**EXERCISE DIRECTIONS:** Please copy exactly the lines that run from the start of the entries to the line containing "You are a computer-use agent. Image", inclusive.

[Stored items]
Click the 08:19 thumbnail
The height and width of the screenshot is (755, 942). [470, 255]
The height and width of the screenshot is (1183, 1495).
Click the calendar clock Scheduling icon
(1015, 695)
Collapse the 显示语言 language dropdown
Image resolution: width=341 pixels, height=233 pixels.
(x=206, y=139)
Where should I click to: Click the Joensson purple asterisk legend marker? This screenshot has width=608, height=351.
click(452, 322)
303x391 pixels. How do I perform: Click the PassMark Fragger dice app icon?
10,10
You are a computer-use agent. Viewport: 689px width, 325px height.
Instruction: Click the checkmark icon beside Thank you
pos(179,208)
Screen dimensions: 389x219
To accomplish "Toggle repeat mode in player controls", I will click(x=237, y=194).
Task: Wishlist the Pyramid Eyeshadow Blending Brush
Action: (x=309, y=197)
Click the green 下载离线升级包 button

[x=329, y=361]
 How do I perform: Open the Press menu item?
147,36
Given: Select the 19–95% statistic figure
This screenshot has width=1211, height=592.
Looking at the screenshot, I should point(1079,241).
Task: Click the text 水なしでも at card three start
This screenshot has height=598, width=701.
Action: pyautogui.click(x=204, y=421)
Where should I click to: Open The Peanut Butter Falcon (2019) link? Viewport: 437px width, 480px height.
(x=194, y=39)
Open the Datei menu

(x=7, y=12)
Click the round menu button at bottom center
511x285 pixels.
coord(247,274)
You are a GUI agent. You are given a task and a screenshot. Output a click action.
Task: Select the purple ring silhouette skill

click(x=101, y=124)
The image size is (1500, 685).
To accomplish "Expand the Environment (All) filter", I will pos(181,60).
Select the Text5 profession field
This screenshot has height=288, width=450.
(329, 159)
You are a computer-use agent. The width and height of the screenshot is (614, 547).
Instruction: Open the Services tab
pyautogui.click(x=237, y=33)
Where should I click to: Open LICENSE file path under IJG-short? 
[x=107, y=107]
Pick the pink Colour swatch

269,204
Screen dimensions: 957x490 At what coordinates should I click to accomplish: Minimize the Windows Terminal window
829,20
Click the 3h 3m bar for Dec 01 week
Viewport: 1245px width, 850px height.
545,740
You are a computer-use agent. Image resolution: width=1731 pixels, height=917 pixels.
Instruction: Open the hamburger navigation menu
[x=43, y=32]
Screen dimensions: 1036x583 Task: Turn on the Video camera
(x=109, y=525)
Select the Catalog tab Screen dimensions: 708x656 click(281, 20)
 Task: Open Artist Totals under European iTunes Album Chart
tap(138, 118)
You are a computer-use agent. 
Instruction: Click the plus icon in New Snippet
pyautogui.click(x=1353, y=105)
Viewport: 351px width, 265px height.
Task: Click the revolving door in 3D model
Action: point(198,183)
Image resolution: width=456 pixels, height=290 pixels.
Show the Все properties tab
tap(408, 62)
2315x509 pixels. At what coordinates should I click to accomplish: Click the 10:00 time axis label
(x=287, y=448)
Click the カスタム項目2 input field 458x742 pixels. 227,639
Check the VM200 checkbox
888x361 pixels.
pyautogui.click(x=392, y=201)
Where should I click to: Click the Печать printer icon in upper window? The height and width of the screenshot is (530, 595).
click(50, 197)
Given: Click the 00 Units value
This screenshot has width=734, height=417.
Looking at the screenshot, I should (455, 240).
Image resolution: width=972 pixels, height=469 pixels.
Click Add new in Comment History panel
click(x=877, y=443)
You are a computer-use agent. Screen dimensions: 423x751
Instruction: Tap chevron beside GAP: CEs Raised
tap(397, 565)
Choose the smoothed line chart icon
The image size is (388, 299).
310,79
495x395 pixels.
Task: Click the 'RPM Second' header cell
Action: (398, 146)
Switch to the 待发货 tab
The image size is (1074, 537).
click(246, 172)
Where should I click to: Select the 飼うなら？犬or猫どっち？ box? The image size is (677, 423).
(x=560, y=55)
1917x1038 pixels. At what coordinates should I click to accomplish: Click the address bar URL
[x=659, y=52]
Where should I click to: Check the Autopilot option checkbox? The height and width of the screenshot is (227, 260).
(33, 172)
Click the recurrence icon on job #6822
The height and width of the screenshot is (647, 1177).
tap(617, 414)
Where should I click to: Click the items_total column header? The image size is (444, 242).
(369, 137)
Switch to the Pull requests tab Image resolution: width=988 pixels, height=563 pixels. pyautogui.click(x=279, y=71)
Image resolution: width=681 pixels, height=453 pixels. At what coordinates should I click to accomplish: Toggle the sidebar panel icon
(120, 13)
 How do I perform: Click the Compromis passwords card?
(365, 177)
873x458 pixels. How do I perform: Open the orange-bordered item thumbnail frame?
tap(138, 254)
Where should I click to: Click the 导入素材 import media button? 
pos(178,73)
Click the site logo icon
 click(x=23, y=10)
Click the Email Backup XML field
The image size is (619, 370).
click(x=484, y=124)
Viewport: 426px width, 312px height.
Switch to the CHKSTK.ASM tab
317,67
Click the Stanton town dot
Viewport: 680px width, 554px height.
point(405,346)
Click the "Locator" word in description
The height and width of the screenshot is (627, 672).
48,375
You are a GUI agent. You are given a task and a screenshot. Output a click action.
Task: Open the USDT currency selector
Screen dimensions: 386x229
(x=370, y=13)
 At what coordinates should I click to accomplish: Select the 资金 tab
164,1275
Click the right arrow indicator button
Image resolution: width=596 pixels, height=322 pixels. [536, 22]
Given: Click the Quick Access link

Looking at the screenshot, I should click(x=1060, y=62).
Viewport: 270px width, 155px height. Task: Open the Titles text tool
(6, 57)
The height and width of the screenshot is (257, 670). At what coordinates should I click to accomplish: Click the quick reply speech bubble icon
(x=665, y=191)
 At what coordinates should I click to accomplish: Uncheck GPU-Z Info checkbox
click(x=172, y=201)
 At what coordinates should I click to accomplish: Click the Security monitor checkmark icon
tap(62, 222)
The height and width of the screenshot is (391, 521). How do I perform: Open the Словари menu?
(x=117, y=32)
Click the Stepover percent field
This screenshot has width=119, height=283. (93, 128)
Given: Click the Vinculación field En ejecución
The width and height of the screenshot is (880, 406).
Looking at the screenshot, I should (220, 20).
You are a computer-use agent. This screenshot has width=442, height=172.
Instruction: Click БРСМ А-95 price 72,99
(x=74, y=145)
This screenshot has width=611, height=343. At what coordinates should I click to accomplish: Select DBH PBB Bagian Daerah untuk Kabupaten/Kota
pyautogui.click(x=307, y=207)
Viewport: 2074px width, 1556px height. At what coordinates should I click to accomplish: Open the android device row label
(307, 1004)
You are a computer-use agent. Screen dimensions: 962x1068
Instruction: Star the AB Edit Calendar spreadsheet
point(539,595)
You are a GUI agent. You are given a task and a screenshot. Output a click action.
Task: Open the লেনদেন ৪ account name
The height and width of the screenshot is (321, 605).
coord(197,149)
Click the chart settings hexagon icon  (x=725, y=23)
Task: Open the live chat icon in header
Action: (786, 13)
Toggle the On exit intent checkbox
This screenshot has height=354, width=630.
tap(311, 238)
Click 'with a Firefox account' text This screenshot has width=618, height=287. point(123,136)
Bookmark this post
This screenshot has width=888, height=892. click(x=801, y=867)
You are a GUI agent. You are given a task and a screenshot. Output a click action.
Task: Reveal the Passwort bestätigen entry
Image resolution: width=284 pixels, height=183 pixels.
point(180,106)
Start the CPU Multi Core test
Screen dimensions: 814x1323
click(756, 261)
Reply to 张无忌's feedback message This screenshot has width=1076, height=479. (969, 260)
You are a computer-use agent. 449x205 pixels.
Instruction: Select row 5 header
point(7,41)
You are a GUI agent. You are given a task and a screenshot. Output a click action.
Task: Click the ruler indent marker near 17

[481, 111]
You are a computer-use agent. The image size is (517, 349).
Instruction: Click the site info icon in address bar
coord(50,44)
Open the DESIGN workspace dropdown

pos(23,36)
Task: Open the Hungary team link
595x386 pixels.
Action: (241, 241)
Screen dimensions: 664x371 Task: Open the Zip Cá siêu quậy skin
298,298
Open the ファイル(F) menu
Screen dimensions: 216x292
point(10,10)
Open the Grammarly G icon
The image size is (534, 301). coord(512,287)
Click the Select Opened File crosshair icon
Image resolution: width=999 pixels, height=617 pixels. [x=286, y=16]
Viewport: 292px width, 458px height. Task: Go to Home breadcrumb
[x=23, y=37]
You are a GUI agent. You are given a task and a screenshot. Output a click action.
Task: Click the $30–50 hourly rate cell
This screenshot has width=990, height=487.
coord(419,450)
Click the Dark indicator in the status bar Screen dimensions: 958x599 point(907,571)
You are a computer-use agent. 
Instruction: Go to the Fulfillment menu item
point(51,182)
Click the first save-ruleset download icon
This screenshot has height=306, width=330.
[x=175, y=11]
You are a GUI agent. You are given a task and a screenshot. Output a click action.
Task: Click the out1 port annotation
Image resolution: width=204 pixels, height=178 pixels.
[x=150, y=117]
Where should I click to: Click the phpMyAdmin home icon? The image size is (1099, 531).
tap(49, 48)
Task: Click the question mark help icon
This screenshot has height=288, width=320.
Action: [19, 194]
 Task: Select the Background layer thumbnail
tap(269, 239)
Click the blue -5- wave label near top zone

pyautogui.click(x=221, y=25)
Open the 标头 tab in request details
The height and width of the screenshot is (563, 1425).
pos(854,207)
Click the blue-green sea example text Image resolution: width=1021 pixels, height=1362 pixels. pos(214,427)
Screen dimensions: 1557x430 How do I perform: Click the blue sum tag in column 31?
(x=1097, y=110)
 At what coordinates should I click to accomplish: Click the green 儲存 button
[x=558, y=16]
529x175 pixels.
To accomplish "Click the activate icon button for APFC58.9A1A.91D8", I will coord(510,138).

**TASK ANSWER:**
Click the 08:19 thumbnail
The height and width of the screenshot is (755, 942). [470, 255]
The height and width of the screenshot is (1183, 1495).
Click the calendar clock Scheduling icon
(1015, 695)
Collapse the 显示语言 language dropdown
Image resolution: width=341 pixels, height=233 pixels.
(x=206, y=139)
Where should I click to: Click the Joensson purple asterisk legend marker? This screenshot has width=608, height=351.
click(452, 322)
303x391 pixels. How do I perform: Click the PassMark Fragger dice app icon?
10,10
You are a computer-use agent. Viewport: 689px width, 325px height.
Instruction: Click the checkmark icon beside Thank you
pos(179,208)
Screen dimensions: 389x219
To accomplish "Toggle repeat mode in player controls", I will click(x=237, y=194).
Task: Wishlist the Pyramid Eyeshadow Blending Brush
Action: (x=309, y=197)
Click the green 下载离线升级包 button

[x=329, y=361]
 How do I perform: Open the Press menu item?
147,36
Given: Select the 19–95% statistic figure
This screenshot has width=1211, height=592.
Looking at the screenshot, I should point(1079,241).
Task: Click the text 水なしでも at card three start
This screenshot has height=598, width=701.
Action: pyautogui.click(x=204, y=421)
Where should I click to: Open The Peanut Butter Falcon (2019) link? Viewport: 437px width, 480px height.
(x=194, y=39)
Open the Datei menu

(x=7, y=12)
Click the round menu button at bottom center
511x285 pixels.
coord(247,274)
You are a GUI agent. You are given a task and a screenshot. Output a click action.
Task: Select the purple ring silhouette skill

click(x=101, y=124)
The image size is (1500, 685).
To accomplish "Expand the Environment (All) filter", I will pos(181,60).
Select the Text5 profession field
This screenshot has height=288, width=450.
(329, 159)
You are a computer-use agent. The width and height of the screenshot is (614, 547).
Instruction: Open the Services tab
pyautogui.click(x=237, y=33)
Where should I click to: Open LICENSE file path under IJG-short? 
[x=107, y=107]
Pick the pink Colour swatch

269,204
Screen dimensions: 957x490 At what coordinates should I click to accomplish: Minimize the Windows Terminal window
829,20
Click the 3h 3m bar for Dec 01 week
Viewport: 1245px width, 850px height.
545,740
You are a computer-use agent. Image resolution: width=1731 pixels, height=917 pixels.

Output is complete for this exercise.